Why Sugar Is So Addictive?
Sugar addiction is prevalent in modern society because sugar is legal, cheap, pervasive, and socially acceptable. You can’t say that about the other substances people get addicted to. Combine all that with a stressful job, a harried family life, and an impossible schedule, and is it any wonder that people stuff themselves with sugar-packed convenience foods?
But sugar’s addictiveness isn’t just a matter of social acceptance and availability. Sugar is physically addictive, affecting both the body and the brain.
Sugar and brain chemistry
Sugar is one of the stimulating foodstuffs termed hyperpalatables — foods that stimulate the pleasure centers in the brain. Central to the brain’s sensation of enjoyment is a chemical called dopamine, a neurotransmitter that controls the brain’s reward and pleasure centers. When you eat sugar, it stimulates a dopamine release, and you experience a pleasurable sensation.
Science shows that sugar acts on your brain’s reward system just like cocaine. That’s right, to your brain, the mountain of frosting on that cupcake is just like crack. As with any dopamine-producing substance, your brain gets desensitized to it with chronic overconsumption, and you develop a tolerance.
That means that to create the pleasurable feeling, you have to use more. This launches a vicious cycle of increased consumption leading to further desensitization, and you end up with an insatiable appetite for sugar.
Making matters more difficult, science has shown that as dopamine receptors decrease, there’s a marked decrease in the activity of the prefrontal cortex — the part of your brain responsible for “executive” functions like planning, organizing, and making rational decisions.
This is a double-whammy for the sugar addict — not only do you have to eat more sugar to experience the normal reward and pleasure, but your addiction also makes it more difficult for your brain to plan ahead and make sensible food decisions!
Genetic programming of sugar addicts
Humans are programmed to crave high-energy foods. Back in the cave man days, high-calorie foods meant a high chance of survival, so you’re genetically programmed to prefer high-calorie foods over all others.
Over the last few years, some fascinating research has come to light in the field of epigenetics — the study of the body’s chemistry that switches genes off and on. Not surprisingly, your diet and your environment change your body chemistry, and scientists are learning how this affects the switching on and off of certain genes that affect how your body processes food.
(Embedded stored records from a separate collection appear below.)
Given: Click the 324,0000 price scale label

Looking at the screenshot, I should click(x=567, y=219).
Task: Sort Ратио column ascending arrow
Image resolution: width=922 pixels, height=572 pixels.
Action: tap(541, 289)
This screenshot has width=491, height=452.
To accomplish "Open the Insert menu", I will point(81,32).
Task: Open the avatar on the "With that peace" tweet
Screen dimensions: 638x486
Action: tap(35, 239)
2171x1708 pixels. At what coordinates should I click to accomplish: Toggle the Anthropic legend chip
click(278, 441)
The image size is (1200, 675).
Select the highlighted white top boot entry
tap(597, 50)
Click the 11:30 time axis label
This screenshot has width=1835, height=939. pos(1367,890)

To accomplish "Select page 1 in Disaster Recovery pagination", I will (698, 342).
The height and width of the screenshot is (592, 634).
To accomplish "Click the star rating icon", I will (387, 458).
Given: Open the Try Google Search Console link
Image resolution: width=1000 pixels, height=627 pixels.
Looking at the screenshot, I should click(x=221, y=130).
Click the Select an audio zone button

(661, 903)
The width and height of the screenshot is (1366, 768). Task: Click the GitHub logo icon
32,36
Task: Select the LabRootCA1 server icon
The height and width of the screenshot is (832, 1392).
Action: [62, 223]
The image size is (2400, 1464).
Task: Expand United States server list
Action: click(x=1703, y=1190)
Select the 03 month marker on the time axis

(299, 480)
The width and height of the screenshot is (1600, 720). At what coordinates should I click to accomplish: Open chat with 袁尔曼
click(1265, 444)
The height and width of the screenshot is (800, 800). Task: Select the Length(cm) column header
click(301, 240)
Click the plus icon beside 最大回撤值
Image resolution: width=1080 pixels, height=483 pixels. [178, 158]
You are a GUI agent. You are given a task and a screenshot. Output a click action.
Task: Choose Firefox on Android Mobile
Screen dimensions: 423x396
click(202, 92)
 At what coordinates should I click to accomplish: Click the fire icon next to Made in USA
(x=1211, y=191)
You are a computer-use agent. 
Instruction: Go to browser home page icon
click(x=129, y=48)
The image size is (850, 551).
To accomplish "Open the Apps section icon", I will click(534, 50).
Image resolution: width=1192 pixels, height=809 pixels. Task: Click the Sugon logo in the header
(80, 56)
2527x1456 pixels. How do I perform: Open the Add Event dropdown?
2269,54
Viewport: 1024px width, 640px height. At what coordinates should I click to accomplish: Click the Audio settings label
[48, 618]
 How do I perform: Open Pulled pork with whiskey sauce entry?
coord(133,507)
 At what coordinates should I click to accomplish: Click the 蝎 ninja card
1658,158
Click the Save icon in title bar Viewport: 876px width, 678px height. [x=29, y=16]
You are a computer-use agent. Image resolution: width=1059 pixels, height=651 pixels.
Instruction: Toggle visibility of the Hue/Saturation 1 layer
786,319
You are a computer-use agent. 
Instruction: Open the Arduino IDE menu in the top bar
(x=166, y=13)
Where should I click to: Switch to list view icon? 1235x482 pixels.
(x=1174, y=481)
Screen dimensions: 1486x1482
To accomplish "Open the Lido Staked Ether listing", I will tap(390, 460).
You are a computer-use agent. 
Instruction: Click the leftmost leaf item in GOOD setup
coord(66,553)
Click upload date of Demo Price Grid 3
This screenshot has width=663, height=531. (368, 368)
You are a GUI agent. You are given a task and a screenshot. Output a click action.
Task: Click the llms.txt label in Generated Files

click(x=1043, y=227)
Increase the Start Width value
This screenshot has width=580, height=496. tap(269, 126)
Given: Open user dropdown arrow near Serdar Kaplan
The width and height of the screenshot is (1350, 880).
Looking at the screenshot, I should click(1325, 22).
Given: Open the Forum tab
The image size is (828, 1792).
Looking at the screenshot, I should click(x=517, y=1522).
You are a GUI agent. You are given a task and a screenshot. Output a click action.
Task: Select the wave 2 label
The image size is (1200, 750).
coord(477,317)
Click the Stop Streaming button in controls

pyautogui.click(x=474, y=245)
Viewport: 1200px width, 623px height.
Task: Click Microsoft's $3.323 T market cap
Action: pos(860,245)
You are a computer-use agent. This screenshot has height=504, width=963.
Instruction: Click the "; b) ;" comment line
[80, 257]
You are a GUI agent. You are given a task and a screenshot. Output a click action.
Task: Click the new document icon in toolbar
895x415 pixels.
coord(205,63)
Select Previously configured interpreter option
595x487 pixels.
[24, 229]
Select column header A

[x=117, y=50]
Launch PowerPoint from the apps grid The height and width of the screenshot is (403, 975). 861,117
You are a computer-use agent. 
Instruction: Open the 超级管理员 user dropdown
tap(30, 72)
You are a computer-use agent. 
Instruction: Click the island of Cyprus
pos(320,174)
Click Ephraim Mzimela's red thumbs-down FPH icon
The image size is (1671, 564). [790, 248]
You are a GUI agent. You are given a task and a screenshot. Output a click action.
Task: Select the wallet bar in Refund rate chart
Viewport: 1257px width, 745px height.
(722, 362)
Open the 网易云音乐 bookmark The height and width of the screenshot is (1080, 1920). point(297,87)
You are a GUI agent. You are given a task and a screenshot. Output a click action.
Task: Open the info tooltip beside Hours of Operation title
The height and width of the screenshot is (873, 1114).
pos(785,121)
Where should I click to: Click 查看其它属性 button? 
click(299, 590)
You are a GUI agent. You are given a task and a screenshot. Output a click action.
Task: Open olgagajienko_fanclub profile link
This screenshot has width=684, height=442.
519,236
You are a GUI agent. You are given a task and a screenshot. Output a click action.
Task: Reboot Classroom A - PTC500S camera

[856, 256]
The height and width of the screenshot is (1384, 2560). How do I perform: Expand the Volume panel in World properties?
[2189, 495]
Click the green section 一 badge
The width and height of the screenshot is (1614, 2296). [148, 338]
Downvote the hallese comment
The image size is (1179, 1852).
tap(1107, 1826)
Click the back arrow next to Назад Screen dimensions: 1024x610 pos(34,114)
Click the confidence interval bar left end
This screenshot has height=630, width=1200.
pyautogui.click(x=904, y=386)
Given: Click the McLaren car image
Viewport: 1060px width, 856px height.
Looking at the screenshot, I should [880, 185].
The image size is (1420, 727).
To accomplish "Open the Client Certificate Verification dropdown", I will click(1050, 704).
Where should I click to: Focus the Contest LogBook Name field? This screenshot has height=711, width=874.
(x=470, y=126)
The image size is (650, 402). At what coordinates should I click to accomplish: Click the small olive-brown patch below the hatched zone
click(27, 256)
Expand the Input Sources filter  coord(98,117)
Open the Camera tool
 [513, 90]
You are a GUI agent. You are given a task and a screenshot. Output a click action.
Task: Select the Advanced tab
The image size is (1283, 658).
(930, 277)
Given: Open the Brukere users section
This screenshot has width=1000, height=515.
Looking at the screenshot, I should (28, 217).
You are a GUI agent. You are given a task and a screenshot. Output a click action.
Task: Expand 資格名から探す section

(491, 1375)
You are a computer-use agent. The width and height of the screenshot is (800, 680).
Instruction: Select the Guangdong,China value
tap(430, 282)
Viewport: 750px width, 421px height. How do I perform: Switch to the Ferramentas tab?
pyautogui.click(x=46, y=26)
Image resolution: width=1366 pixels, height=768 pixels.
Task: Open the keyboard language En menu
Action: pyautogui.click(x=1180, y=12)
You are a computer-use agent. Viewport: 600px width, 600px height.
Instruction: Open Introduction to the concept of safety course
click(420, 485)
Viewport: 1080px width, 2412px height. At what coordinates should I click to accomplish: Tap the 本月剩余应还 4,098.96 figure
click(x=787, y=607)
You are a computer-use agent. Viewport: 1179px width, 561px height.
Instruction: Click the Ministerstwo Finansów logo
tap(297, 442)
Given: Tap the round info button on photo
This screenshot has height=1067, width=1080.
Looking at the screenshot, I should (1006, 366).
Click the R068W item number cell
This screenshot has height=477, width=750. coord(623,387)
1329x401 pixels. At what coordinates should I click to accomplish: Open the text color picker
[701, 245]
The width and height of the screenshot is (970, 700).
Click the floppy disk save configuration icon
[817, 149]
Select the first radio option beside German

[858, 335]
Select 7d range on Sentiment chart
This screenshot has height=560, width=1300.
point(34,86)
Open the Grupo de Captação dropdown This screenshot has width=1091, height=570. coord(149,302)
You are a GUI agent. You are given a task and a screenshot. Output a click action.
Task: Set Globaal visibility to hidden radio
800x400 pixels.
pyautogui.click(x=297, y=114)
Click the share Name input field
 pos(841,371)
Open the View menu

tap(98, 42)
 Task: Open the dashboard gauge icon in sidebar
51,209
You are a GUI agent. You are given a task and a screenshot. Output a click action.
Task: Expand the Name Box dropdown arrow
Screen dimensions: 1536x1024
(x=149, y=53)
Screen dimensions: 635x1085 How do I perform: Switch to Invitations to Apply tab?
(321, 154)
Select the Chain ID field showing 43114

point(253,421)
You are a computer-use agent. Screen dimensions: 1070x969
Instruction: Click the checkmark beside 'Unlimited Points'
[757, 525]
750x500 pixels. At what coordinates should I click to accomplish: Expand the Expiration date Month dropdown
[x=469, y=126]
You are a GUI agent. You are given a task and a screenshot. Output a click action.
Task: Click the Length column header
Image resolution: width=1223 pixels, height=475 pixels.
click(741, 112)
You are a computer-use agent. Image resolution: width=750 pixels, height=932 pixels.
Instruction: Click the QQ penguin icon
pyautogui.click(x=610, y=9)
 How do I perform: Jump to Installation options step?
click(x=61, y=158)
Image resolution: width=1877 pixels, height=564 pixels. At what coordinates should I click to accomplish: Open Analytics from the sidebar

Here’s an example of a lifestyle that changes your gene expression to your detriment: You wake up already tired, hit the snooze button a few times, skip breakfast, and fly out the door after yelling at your kids and feeling awful about how fat you look in your outfit.
Then you spend most of your day sitting glued to a computer screen in a stressed-out, fight-or-flight overdrive, trying to meet some deadline given to you by someone who doesn’t care that you’re surrounded by people who are just making your job harder.
To anesthetize the pain of this stressed-out existence and to quiet the part of your brain that’s screaming for fuel, you grab whatever junk food is easily obtained nearby. This constant dependence on the quick sugar fix not only thickens your waistline but also changes your gene expression to one that supports fat storage and addiction.
Your DNA is not your destiny! You can’t alter the genes you were born with, but you can change which of those genes express themselves by modifying how you eat and how you live.
Hunger and sugar cravings
Leptin is a hormone that signals to your brain that you’ve had enough to eat, producing a sensation of fullness. Leptin is produced in the fat cells, so the more fat you have, the more leptin you produce. If you eat a normal, healthy diet, this system works fine, but an unhealthy lifestyle can easily screw up the natural leptin-signaling system.
Nature’s “full” signal can get disrupted by many things, such as carrying too much body fat, maintaining chronically high insulin levels, ingesting too many artificial sweeteners, consuming excess sugar, or having elevated triglycerides. When your leptin signals fail, your hunger hormones run rampant and unopposed. This is why a consistent sugar overload stimulates hunger and cravings.
Learned sugar-addictive behavior
Humans are creatures of habit. Food preferences start early in life, and after children develop the habit of eating sugar, fat, and salt, they get locked into a self-perpetuating cycle of preferring these foods into adulthood.
As a child, your parents or grandparents may have given you sweets as a reward or as a distraction to calm you down. As an adult, this naturally becomes an emotional crutch if you still equate sugar with being good or being calm.
Associating certain events with sugar is another thing that most people learn over their lifetimes. Cake is typically a centerpiece of birthdays, weddings, retirement parties, and the like.
Many addicts learn to reach for sugar as an attempt to avoid negative feelings like stress, loneliness, or low self-esteem. These habits quickly become destructive, addictive behaviors as you learn to use a sugar coma to squelch genuine emotions that desperately need your attention.